A review by captainfez
My Friend Dahmer by Derf Backderf

5.0

It's not logical, really, that someone in search of some light graphic novel reading should end up reading a book about serial killer Jeffrey Dahmer. You know, the guy who killed men and had sex with them. The Milwaukee Monster.



This guy. Yeah, you know the one. Somehow, I ended up thinking that reading something written by one of his friends was A Thing To Do in place of, I dunno, reading about muscled science freaks with superpowers.

Weirdly, it was a lot more enjoyable than superheroics. But still, this is an origin story, and it hits home harder because it's true and it seems to be filled with so many missed opportunities to stop the serial killing that would follow.

The book's been though a couple of iterations, from a self-published short to the more fulsome edition I read. The digital edition includes deleted scenes, some example pencil drawings of pages and the original, shorter version of the tale. It's a good inclusion, and it's fitting that it is included after the more fulsome version, because it allows the reader to see what beats had been emphasised, or expressed more successfully given time.

The story is pretty simple: author Derf Backderf went to school with Jeff Dahmer. And so he tells the tale of the weird kid who nobody liked as a friend, really - but who had his own fan club due to his ability to "spaz" in school halls. It's the story of a lonely, lonely boy with some disturbing fixations who never has any check on those desires. It's a story of a kid whose homosexuality was kept under wraps, whose home life disintegrated and whose self-medication through alcohol grew worse and worse.



And it's a story about how adults - parents, teachers, cops - never said anything. Where were they when a young man was walking the halls with a styrofoam cup of scotch? What were his parents doing, other than divorcing and sniping? Where was the oversight?

Plainly, there wasn't any. And the book is heavy with a feeling of what if.



Backderf doesn't cover himself in glory in this story, for sure - there's plenty of admission that the tricks and insults they pulled at the time were juvenile and shitty - but neither is there a sort of promotion of the whole we went to school with a killer and SURVIVED! narrative that other authors might indulge in. It's played pretty straight, and - I was pleased to discover - is pretty comprehensively sourced. Whatever's in the book is based on recollections from multiple parties, or from published record.

Importantly, Backderf makes the key point that while the tale is sympathetic - I defy you to read this and not feel deeply fucking sad at the downward spiral a kid becomes caught in - it is not empathetic. It does not support Dahmer from the moment that he takes a life, and it certainly does not seek to titillate readers who are obsessed with the guy. It's a record - quite touching, in places - of high school life in the '70s, and of the inability of both the time and Dahmer's fellow students to give voice to the recognition that something was deeply wrong.

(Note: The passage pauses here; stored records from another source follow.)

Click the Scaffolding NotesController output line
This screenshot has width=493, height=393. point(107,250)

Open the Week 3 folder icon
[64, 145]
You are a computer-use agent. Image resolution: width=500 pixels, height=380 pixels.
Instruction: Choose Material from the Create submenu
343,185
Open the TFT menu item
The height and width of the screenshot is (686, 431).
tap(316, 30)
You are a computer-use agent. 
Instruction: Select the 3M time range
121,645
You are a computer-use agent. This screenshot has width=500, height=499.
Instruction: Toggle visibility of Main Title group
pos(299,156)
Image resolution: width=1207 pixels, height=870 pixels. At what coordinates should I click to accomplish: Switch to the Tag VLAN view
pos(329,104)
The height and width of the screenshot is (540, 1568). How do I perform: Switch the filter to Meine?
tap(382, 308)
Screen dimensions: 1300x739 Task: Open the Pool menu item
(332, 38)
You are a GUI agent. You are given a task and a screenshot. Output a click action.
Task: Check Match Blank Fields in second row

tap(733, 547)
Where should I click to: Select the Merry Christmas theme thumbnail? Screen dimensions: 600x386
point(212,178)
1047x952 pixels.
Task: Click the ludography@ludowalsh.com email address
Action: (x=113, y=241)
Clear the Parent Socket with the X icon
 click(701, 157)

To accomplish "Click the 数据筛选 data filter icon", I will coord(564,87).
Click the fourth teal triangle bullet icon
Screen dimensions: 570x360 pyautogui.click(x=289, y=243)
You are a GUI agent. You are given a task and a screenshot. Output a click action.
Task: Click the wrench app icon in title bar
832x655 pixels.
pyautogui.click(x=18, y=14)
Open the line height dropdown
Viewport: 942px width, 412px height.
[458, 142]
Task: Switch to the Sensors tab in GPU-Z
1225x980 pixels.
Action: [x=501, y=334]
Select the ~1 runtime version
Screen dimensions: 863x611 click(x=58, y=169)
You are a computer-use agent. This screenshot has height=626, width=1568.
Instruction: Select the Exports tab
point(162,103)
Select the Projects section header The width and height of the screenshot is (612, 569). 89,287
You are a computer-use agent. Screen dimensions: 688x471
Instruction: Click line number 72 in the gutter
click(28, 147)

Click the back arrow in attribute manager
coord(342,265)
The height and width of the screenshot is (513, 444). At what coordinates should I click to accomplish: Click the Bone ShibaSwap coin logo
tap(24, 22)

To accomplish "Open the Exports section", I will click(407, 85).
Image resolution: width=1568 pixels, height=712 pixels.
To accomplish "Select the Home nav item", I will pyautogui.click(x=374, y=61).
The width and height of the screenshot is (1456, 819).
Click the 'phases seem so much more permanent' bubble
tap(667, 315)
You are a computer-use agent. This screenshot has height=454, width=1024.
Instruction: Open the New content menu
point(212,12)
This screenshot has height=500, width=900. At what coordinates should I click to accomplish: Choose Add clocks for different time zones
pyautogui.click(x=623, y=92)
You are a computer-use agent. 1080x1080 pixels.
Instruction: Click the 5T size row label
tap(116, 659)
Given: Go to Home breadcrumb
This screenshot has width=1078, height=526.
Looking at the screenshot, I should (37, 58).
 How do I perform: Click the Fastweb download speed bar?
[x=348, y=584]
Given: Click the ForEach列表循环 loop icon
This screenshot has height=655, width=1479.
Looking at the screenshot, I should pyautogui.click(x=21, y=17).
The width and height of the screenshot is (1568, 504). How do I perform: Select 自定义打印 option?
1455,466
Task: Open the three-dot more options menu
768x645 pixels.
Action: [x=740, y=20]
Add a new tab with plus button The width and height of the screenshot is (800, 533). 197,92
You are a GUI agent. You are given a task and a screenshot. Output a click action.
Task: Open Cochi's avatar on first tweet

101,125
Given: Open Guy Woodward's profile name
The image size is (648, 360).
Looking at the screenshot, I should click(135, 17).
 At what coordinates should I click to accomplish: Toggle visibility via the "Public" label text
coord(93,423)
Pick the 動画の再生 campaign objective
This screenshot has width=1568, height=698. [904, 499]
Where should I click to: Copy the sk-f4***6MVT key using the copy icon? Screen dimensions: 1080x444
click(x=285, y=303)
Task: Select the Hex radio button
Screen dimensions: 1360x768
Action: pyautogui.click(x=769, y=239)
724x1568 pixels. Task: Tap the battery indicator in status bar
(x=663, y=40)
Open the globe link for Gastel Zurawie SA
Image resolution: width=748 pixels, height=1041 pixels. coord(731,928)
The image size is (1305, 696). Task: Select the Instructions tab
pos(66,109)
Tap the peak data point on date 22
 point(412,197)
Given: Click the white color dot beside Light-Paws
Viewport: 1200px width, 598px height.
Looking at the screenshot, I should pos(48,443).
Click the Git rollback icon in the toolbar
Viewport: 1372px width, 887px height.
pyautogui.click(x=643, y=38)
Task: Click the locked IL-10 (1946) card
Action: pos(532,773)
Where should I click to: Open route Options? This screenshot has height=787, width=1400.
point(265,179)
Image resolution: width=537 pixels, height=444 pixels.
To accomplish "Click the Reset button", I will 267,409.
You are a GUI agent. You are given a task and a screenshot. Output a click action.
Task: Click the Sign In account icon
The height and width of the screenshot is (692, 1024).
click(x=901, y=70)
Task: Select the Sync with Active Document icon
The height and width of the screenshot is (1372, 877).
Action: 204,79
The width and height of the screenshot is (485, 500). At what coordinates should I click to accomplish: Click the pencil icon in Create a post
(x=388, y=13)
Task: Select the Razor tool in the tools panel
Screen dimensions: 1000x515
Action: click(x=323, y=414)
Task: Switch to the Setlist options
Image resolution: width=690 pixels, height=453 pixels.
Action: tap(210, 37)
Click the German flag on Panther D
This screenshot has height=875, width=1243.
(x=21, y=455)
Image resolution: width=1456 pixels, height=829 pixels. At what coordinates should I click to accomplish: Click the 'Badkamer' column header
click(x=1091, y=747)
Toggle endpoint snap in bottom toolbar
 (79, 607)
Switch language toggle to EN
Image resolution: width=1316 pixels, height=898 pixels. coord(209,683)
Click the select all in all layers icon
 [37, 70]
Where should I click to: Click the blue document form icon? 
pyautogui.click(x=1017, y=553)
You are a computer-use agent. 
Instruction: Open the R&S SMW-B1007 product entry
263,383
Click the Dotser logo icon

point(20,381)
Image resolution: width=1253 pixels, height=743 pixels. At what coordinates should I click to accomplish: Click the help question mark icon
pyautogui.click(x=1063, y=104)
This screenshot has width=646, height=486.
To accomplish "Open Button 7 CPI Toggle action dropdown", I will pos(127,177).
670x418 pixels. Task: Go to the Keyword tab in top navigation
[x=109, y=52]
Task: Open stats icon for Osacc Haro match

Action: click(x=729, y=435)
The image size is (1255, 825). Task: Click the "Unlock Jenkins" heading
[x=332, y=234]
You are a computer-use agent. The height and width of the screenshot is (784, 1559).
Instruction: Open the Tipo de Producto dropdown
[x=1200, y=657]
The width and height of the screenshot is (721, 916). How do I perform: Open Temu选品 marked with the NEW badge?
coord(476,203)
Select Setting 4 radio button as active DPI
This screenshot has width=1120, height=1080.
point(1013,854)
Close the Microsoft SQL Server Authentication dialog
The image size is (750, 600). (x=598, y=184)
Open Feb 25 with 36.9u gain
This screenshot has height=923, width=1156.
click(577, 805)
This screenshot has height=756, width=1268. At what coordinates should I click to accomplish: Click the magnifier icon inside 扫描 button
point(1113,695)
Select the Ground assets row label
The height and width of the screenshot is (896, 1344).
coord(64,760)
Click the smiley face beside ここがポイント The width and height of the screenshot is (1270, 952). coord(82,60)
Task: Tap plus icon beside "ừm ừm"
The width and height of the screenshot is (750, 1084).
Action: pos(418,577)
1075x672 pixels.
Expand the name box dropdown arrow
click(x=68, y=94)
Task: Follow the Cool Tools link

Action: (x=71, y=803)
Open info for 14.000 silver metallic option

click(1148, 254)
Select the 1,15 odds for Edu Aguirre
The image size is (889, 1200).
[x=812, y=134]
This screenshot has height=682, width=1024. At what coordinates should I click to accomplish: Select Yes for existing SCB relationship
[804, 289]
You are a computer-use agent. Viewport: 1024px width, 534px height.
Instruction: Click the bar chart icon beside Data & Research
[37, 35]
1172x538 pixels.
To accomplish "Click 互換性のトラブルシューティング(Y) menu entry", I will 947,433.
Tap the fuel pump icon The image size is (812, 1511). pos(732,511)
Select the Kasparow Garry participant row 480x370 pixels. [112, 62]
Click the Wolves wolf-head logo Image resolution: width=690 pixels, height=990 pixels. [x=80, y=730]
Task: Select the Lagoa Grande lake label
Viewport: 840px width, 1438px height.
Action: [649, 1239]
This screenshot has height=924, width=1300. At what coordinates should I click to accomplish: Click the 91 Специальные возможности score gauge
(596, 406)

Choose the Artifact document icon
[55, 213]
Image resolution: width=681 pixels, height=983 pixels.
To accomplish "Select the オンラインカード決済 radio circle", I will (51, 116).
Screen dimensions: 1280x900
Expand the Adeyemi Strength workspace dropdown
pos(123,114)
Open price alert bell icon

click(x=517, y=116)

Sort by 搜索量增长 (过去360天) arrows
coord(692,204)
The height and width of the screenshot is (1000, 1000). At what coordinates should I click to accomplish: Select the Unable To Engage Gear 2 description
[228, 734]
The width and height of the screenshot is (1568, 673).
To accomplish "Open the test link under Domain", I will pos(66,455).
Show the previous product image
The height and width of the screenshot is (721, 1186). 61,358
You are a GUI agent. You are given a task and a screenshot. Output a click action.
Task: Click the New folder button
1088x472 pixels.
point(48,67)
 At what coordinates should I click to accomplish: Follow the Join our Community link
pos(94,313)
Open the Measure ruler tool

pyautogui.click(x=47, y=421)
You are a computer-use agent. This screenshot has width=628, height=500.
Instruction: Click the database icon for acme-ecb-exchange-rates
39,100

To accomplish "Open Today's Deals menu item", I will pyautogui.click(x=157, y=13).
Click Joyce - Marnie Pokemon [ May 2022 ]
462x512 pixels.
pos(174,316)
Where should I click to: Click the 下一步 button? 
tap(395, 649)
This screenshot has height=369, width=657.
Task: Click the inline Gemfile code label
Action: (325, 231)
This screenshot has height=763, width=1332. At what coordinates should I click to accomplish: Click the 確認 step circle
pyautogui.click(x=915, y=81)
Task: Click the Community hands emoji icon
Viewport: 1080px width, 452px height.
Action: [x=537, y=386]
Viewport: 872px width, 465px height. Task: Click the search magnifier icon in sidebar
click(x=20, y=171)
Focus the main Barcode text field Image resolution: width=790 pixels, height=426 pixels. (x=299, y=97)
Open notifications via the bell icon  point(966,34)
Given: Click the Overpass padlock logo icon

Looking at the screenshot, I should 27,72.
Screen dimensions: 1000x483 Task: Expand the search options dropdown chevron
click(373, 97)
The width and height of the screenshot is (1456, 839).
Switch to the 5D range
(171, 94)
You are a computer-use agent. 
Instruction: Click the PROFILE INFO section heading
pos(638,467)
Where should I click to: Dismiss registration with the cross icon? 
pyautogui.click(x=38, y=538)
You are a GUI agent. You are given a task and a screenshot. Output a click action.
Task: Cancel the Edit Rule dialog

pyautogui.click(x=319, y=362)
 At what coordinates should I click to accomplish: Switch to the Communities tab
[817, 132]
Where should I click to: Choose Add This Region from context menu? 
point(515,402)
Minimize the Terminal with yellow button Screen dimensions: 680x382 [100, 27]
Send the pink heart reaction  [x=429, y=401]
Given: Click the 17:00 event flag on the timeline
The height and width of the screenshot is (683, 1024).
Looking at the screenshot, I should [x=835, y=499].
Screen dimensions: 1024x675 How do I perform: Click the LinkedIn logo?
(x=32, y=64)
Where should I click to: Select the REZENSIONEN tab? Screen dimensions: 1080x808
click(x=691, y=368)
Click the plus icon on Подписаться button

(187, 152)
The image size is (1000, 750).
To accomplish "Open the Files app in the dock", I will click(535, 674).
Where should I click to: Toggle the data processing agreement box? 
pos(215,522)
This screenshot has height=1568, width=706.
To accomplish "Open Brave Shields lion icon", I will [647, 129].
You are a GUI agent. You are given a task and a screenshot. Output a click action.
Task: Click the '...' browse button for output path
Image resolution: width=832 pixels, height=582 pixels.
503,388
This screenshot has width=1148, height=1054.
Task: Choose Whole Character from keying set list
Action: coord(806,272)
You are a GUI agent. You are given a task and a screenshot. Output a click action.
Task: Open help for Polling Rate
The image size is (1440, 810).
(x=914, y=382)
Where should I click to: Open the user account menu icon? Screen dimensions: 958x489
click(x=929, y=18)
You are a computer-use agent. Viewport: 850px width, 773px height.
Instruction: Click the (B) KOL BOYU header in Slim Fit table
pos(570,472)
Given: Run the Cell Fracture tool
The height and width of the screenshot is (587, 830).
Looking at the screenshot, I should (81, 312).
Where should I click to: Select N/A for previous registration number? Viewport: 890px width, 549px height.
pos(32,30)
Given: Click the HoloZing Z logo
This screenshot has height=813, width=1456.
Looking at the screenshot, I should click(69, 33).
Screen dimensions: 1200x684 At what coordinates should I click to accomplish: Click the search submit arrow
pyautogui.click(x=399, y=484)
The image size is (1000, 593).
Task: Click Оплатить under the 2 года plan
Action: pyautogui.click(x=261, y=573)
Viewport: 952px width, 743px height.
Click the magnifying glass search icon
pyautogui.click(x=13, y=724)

Backderf's illustrations ride the line between amusing and creepy pretty perfectly. The style is reminiscent of a less frenetic Robert Crumb, coupled with the physicality of Don Martin's work for Mad. A touch of Gary Larson. But more than this, there's something of the Charles Burns in there as well - that darkness at the heart of adolescence abounds in spades. It's weirdly elastic and playful, sure - and the work is about teenagers, so it does fit, kinda - but there's the sense of something malevolent there. Shading plays a bit part in this: there's a noir sensibility at work when we're shown further grim revelations about Dahmer's path - he's depicted in shadow, just dark eyes and sweat. Or, more ominously, as a hermetic figure walled behind blank glasses, offering no window into what lies inside.

There's been a movie made (with the same title) from this book's contents. It's pretty good - I enjoyed it at least - but this is the real deal. I found the portrait painted here to be much more disturbing, and a lot more bleak than the film.



If you have an interest in what might make someone do the things Dahmer did, this is a must-read. It's more sensitive than I had expected, and seems possessed of a terrible weight. It's very much worth your time.